>> BEGIN SELECTED PASSAGE

While those who prefer to look on the bright side might view offensive coordinator Mike Bobo’s departure from UGA for the head coaching job at Colorado State as an opportunity for Mark Richt and Greg McGarity to make an exciting big-name hire, the more cautious among us see what a major challenge is presented by the loss of the record-setting playcaller, top-notch quarterbacks coach and ace recruiter.
Since taking over the playcalling from Richt at the end of the 2006 season and becoming offensive coordinator in 2007, Bobo had grown into one of college football’s foremost offensive tacticians. In 2014 Bobo led a Georgia offense that averaged 41.7 points per game, which ranked eighth nationally, and racked up 454.9 yards of total offense per game.
No, Bobo wasn’t perfect on every call. Sometimes, as in the infamous first-and-dumb play in Columbia, he got too cute when all that was called for was more of the same thing that got you there. Occasionally, he overreacted to injuries by tamping down his high-powered offense too much, as happened last season with the running game and early this season in the passing game. Other times, he would go too conservative as Georgia tried to sit on a lead.
But as a longtime observer of the Dawgs put it, as frustrating as Bobo could be, he went from being frustrating about 50 percent of the time in his early years as playcaller down to 10 percent or less. And over the past couple of seasons he called some brilliant, near perfect games.
There’s no doubt that, amid its defensive ups and downs over the past few seasons, Georgia won some games that it otherwise would have lost because of the quick-strike, never-out-of-it nature of Bobo’s offense.
There was always the minority faction in Bulldogs fandom (disproportionately present in the comments on this blog) that preferred to call him Coach Boo-Boo and blamed him for every misfortune that befell UGA football.
But those folks are about to enter into be-careful-what-you-wish-for territory as Georgia deals with the impact of losing Bobo, who reportedly might take a couple of Bulldogs staffers with him (most notably offensive line coach Will Friend) and whose departure might spook some of the Dawgs’ 2015 recruits (and not just on the offensive side). UGA also wants to make sure it keeps top-ranked quarterback prospect Jacob Eason of the 2016 class on board.
Certainly, no one in the Bulldog Nation should begrudge Bobo making the move to CSU, which not only will pay him nearly a million bucks more than he was making at Georgia, but, if he’s successful, will set him up nicely as a candidate for a future head coaching job back in the SEC (at UGA or elsewhere).

>> END SELECTED PASSAGE

- **THE EXERCISE**:
Quote the section of the article on Mike Bobo's departure from Georgia starting at "There’s no doubt" and ending at "class on board.".

>> BEGIN DATASET EXCERPT

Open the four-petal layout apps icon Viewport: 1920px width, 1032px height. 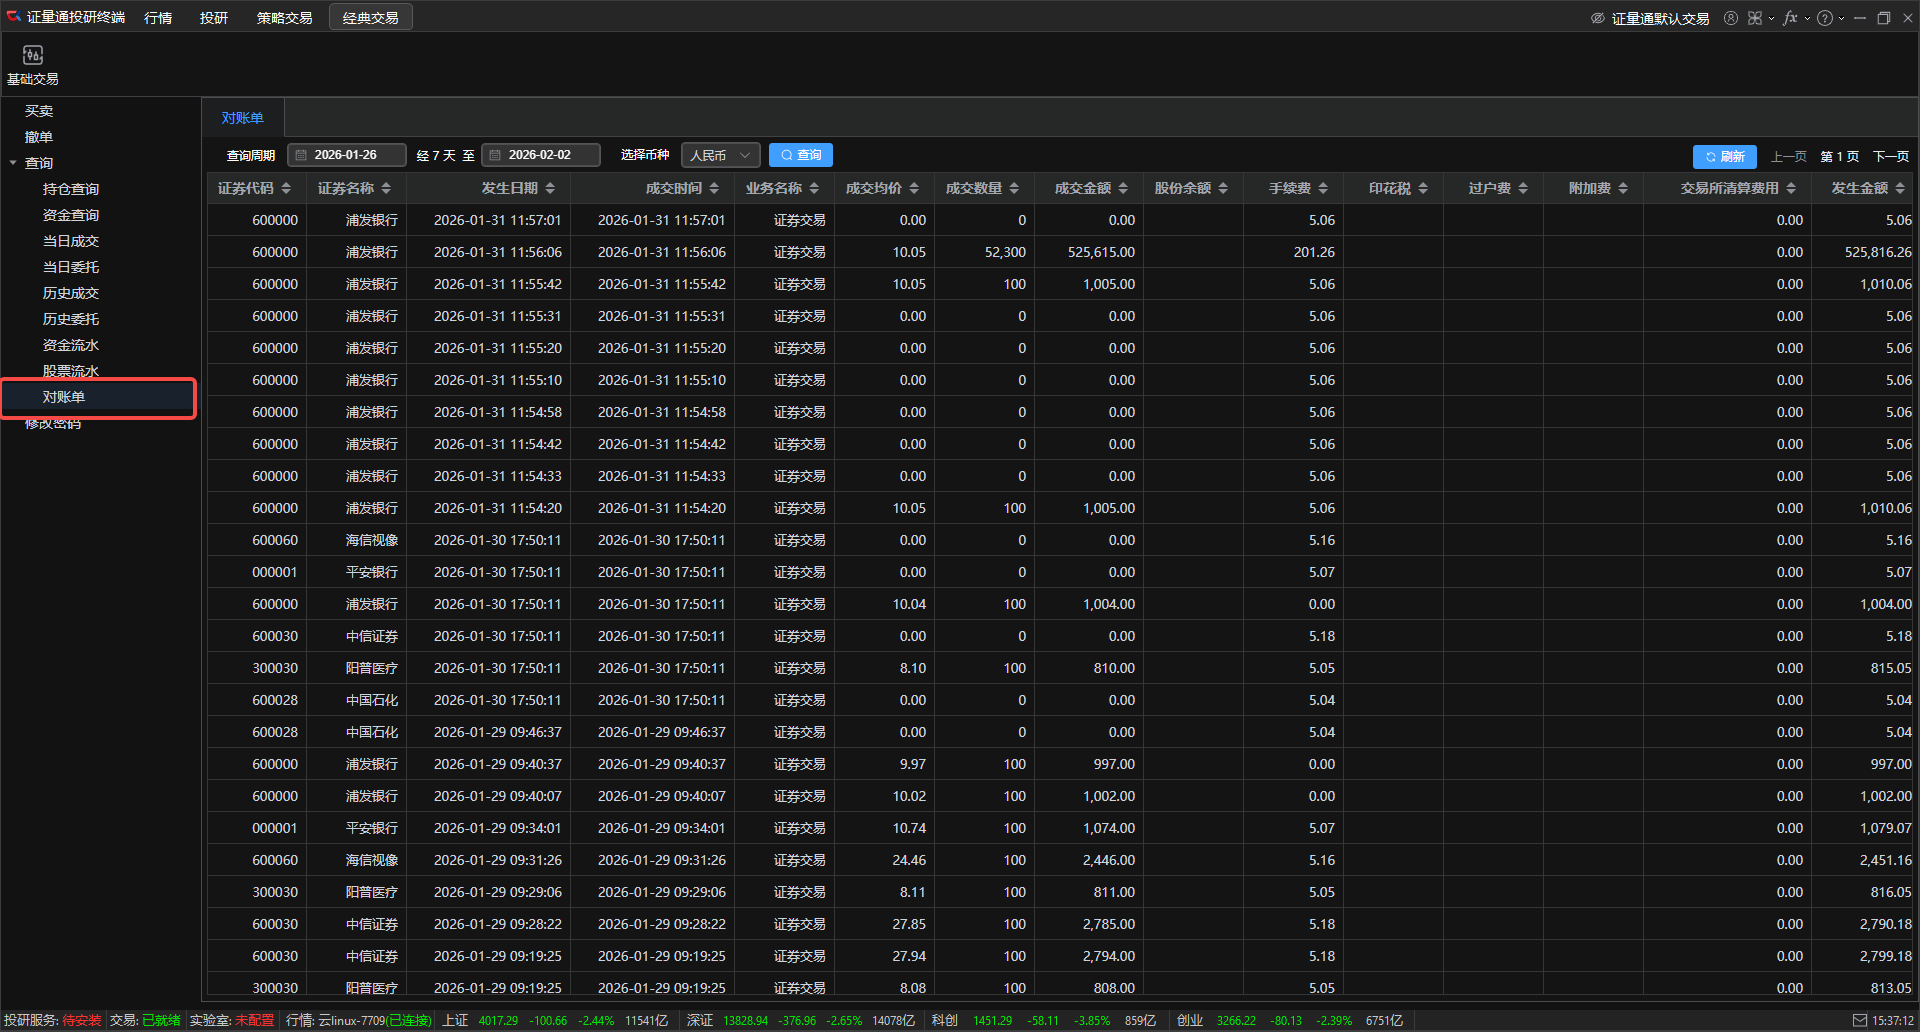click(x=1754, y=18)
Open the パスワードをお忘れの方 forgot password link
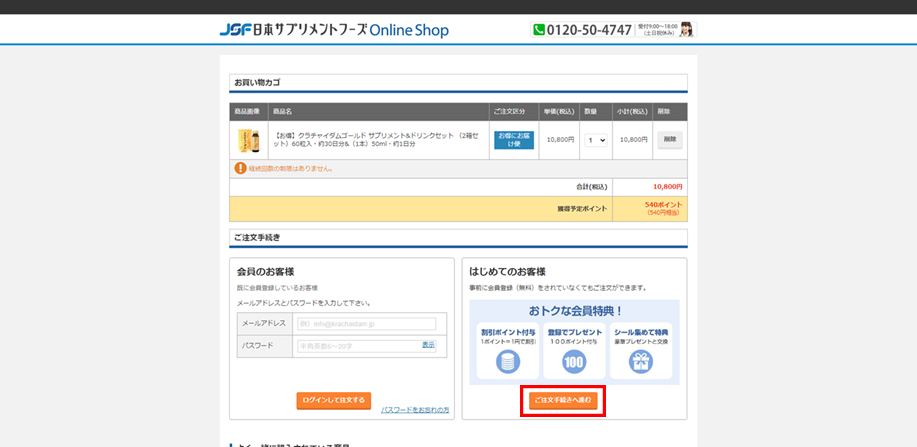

>> END DATASET EXCERPT

- **WORKED ANSWER**:
There’s no doubt that, amid its defensive ups and downs over the past few seasons, Georgia won some games that it otherwise would have lost because of the quick-strike, never-out-of-it nature of Bobo’s offense.
There was always the minority faction in Bulldogs fandom (disproportionately present in the comments on this blog) that preferred to call him Coach Boo-Boo and blamed him for every misfortune that befell UGA football.
But those folks are about to enter into be-careful-what-you-wish-for territory as Georgia deals with the impact of losing Bobo, who reportedly might take a couple of Bulldogs staffers with him (most notably offensive line coach Will Friend) and whose departure might spook some of the Dawgs’ 2015 recruits (and not just on the offensive side). UGA also wants to make sure it keeps top-ranked quarterback prospect Jacob Eason of the 2016 class on board.